American gospel singer and composer

Robert Anderson (March 21, 1919 – June 15, 1995) was an American gospel singer and composer. Journalist Kenan Heise stated in the Chicago Tribune that "During the 'Golden Age of Gospel', the 1940s and 1950s, Anderson was the most highly regarded male singer of music giving off a message of joy and redemption." He possessed a baritone voice coupled with a style often compared to that of Bing Crosby or Billy Eckstine. Unlike many of his Chicago gospel contemporaries, Anderson was not known for stage antics, shouting, or other movements while singing. His style contained very little physical movement, with much attention paid to phrasing, tone, and dynamic style.

==Early years and education==
Robert Anderson was born in Anguilla, Mississippi, and moved to Chicago with his family as a child. During his childhood, Anderson learned piano by ear and assisted Roberta Martin with coaching the Sunday school choir at the Ebenezer Missionary Baptist Church.

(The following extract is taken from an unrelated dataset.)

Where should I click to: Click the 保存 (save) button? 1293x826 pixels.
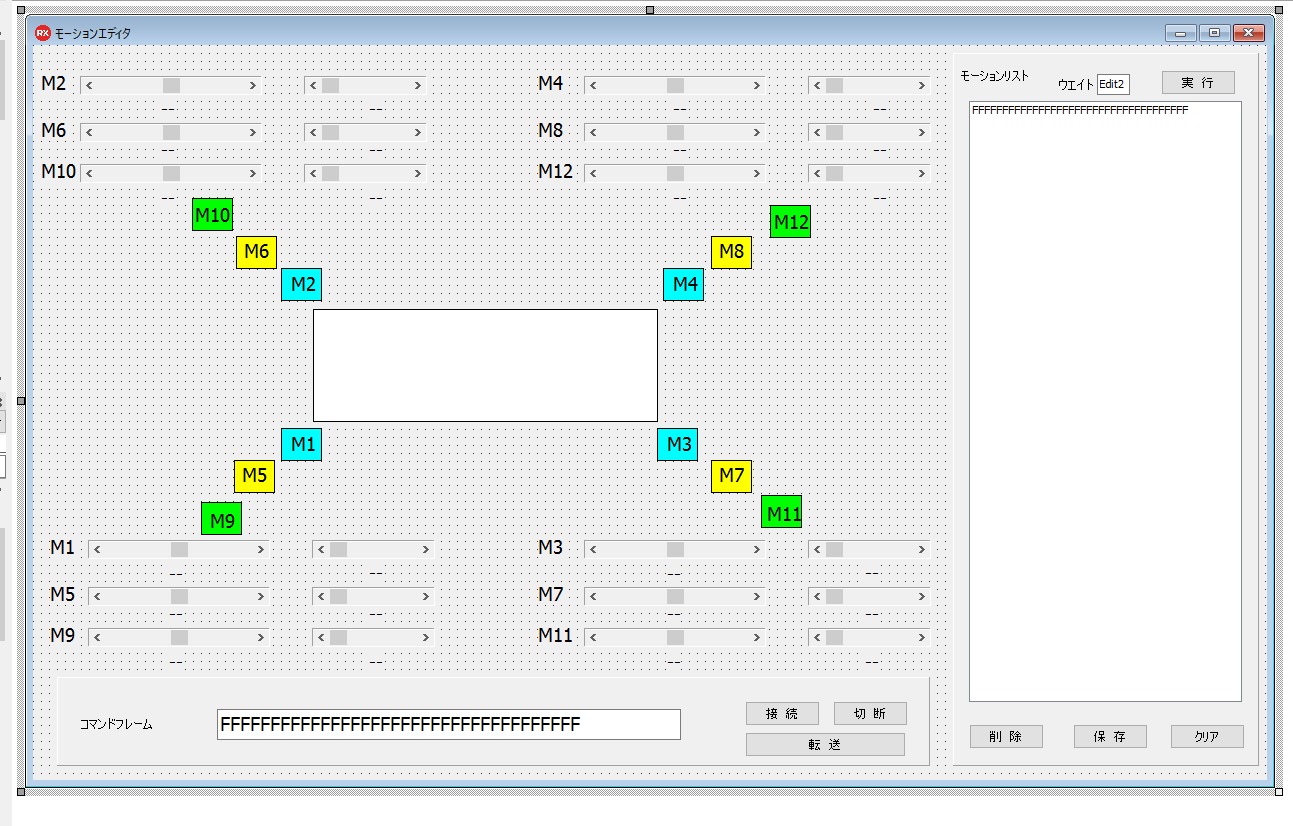pos(1110,737)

In 1933, Anderson became one of the original Roberta Martin Singers (RMS); remaining with the group for the next six years. He studied music at the Chicago Conservatory of Music.

==Musical career==
In 1939 Anderson left the RMS to co-found the Knowles and Anderson Singers with R. L. Knowles; a group with which he performed as a soloist until 1941 when he returned to the RMS. He performed for the next few years with the RMS, but ultimately resigned due to the demands of travel associated with that group. In 1942, he formed Good Shepherd Music House, which he based in Gary, Indiana. Good Shepherd Music House published his compositions, such as "Prayer Changes Things", "Why Should I Worry", and "Oh Lord, Is It I?" In 1943, he performed "Something Within" at the National Baptist Convention. After that performance, his career began to take off.

In 1947, Anderson formed the ensemble 'Robert Anderson and his Gospel Caravan'. This group was would later be renamed The Caravans in 1951. Anderson and The Caravans' first recordings were made in August 1949 and released in September 1949 on the Miracle Records label. In 1951, Anderson and The Caravans joined the United Records label. During an April 18, 1952 recording session, Anderson and The Caravans split ways. After the breakup, Anderson continued to record with a new group of singers called The Robert Anderson Singers. In 1954, Anderson and the Anderson singers joined Apollo Records. In 1955, Anderson began recording as a solo artist, recording and performing sporadically through the mid-1990s for labels such as Vee Jay Records and Savoy Records.

Anderson served as choir director at several churches during his career; including Greater Harvest Baptist Church, Chicago; Opportunity Baptist Church in Los Angeles, and Hertzell United Methodist Church in Chicago.

==Death==
Robert Anderson died in Hazel Crest, Illinois on June 15, 1995. Anderson was 76 years old.